Massive swings in market volatility also make it more challenging to manage investments. Around the globe we’re living longer, and retirement and pension plans are facing a deficit of close to $1 trillion. Our recent research shows only one in three U.S. workers are ready to retire at 67– delaying retirement or reducing retirement income is becoming a reality.
Indeed, prioritizing overall financial wellbeing is imperative to increasing the population’s overall education and best plan for their financial future. Regardless of the specifics of the program, organizations with financial wellbeing programs tend to have more employees contribute to their retirement plan, feel satisfied with that plan and save for health care expenses.
– Cary Grace, CEO, Global Retirement and Investment, Aon
Addressing Health Holistically Amid Constant Change
Health care costs continue to increase at rates outpacing inflation, posing challenges for governments, employers and individuals across the globe. As these costs are rising faster than wages increase, employers are finding that their health care costs are consuming a disproportionate share of total rewards budgets. At the same time, the world’s population is becoming less and less healthy, with chronic illnesses such as diabetes and heart disease on the rise everywhere in the world. From lost productivity to increased premiums – poor health affects balance sheets.
From varying regulations to differing delivery systems, the global health care landscape is complex. Take the U.S., for example, where the entire health care industry is shifting at an unprecedented rate. Health care providers – from hospital systems to doctors to pharma and even newer players in the industry such as technology firms – are trying to drive innovation in an effort to improve the overall state of health care, from costs through to long-term societal implications.

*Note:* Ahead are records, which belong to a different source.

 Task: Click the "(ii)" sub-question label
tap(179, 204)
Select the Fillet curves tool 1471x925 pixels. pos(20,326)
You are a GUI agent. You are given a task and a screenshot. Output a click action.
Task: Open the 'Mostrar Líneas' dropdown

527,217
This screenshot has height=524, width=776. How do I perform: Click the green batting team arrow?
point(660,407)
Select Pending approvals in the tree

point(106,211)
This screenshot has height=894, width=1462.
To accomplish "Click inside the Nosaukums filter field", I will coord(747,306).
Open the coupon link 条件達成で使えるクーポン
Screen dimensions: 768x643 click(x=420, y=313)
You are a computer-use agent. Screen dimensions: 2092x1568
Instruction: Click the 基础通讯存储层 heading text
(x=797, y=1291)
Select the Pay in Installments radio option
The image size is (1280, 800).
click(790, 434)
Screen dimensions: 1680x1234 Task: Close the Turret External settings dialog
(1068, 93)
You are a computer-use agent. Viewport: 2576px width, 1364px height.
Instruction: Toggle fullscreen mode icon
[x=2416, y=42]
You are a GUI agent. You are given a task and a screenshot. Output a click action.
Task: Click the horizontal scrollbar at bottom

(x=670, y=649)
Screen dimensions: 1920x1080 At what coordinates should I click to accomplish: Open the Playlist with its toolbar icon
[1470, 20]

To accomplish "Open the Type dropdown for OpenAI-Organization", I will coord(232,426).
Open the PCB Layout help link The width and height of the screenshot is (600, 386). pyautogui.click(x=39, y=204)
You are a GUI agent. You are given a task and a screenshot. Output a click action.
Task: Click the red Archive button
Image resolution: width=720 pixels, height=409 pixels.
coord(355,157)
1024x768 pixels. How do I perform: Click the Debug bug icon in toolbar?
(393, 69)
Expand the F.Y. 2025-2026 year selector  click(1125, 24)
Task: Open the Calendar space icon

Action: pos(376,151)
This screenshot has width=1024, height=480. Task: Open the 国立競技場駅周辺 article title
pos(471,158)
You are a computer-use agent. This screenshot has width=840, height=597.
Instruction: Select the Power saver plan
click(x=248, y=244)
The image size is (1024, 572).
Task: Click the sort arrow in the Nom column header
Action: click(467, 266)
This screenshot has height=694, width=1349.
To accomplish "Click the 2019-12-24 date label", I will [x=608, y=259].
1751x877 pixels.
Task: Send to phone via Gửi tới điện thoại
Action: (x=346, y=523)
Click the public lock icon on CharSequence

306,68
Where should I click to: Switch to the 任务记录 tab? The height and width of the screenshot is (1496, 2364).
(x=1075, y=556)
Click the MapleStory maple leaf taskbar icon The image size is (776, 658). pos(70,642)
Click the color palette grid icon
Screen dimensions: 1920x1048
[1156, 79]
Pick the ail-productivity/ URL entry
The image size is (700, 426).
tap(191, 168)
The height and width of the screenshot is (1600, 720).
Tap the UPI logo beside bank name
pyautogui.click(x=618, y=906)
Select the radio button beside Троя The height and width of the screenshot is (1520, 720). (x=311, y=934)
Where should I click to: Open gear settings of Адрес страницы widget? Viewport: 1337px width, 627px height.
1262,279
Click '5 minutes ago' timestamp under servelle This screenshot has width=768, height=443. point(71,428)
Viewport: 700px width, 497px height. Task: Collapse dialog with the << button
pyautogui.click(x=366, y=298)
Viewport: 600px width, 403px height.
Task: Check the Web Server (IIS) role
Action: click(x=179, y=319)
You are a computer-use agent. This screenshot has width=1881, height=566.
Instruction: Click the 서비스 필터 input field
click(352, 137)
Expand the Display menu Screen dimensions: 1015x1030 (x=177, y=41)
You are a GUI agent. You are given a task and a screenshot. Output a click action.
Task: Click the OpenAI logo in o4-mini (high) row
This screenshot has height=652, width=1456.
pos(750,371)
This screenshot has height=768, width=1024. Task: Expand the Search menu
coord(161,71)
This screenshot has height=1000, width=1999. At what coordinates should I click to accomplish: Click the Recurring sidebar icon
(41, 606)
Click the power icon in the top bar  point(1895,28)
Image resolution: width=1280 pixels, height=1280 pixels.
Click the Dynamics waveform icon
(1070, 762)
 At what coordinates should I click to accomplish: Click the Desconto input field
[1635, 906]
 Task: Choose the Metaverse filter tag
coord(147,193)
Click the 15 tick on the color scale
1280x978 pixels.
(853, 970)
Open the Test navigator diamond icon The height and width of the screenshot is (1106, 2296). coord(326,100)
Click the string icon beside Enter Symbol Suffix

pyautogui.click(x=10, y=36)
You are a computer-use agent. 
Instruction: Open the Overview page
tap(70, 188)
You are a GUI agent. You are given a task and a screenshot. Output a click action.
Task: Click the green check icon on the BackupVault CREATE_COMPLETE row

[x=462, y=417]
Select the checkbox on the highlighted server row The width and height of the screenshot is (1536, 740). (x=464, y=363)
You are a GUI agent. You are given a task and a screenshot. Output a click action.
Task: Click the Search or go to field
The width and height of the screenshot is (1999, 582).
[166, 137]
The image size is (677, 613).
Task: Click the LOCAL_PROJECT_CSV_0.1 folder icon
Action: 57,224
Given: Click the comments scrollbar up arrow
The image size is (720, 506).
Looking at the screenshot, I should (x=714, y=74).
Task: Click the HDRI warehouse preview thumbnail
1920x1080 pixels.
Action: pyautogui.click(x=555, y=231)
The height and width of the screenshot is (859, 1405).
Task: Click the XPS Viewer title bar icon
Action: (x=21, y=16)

Amid this landscape, personal health technology, such as wearable devices and apps that can detect blood sugar levels or heart rates, is emerging to encourage individuals to better understand and manage their own health. Increasingly, organizations are realizing that health is not just physical. A combination of factors – including emotional, social and financial – can affect an individual’s wellbeing. To best manage the long-term impacts of poor health, including shorter-term cost containment through to longer-term behavioral change, organizations across the world are looking at wellbeing programs that aim to educate, motivate and support various elements across an individual’s health.
– John Zern, Chief Executive Officer, Health Solutions, Aon
Gaining Competitive Advantage By Embracing Enterprise Analytics
Billions of devices are already connected to the internet, and that number will increase at breakneck speed. As the internet of things continues to grow, and more data is generated from sensors through to personal smart devices, connecting the right systems and using the same language across a company so that it can best extract insights that come from this data will continue to be a priority.
Predictive modeling has already shown us how data can help drive smarter decisions. Coupled with artificial intelligence, the possibilities to move to more real-time decision making are upon us. For the companies that do it well, the data itself and the insights derived from it, will drive competitive advantage. To truly gain that advantage, though, organizations should view the opportunity holistically.